— INSTRUCTION A —
Using the passage on image stacking below, answer each question:
(i) Which blending mode does it say is perfect for making star trails visible?
(ii) Which mode does it describe as good for getting rid of sensor noise?
(iii) About how many frames was the image on the right combined from?
— INSTRUCTION B —
Repeat, word for word, the stretch of the image stacking passage from "Blending modes" through "example star trails)".

Stacking images always has been a favorite topic for astro or timelapse photographers. In most cases computational photography opens complete new dimension to taking pictures and acquiring awesome results. There are countless commercial software packages with some advantages or limitations. My mind about simple tasks has always been on DIY side – I think it is not worth purchasing one when you can make it by yourself. Also besides building working tool you have a chance of learning something new.
Blending modes
There are two mostly used modes of stacking:
- Averaging – is good for getting rid of sensor noise and taking simulated long exposure photos
- Brighten – is used to get persistent view of moving bright object (for example star trails)
- Stack – sum all pixels (good to make picture lighter)
Others are not so popular, but also worth mentioning:
- Darken – opposite to brighten
- Stack / Average mix
Examples
Different image set’s require different stacking modes. Result will probably require additional post processing. Below are few sample pictures made with Python script(s) provided below. To illustrate some examples I will be using images captured by stationary time-lapse cameras.
Brighten
Brighten picture is perfect algorithm to make star trails visible.
Tip: by capturing individual frames don’t not to leave gaps between frames and use long exposure. Image on the right was combined from about 2500 frames.

— COLLECTED MATERIAL —
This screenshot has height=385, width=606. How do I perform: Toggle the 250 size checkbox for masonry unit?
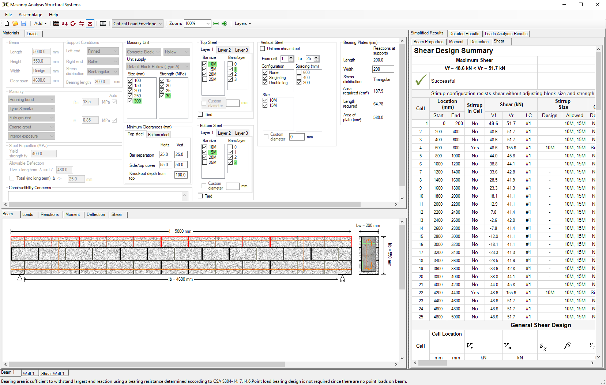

— WRITTEN SOLUTION A —
(i) Brighten
(ii) Averaging
(iii) About 2500

— WRITTEN SOLUTION B —
Blending modes
There are two mostly used modes of stacking:
- Averaging – is good for getting rid of sensor noise and taking simulated long exposure photos
- Brighten – is used to get persistent view of moving bright object (for example star trails)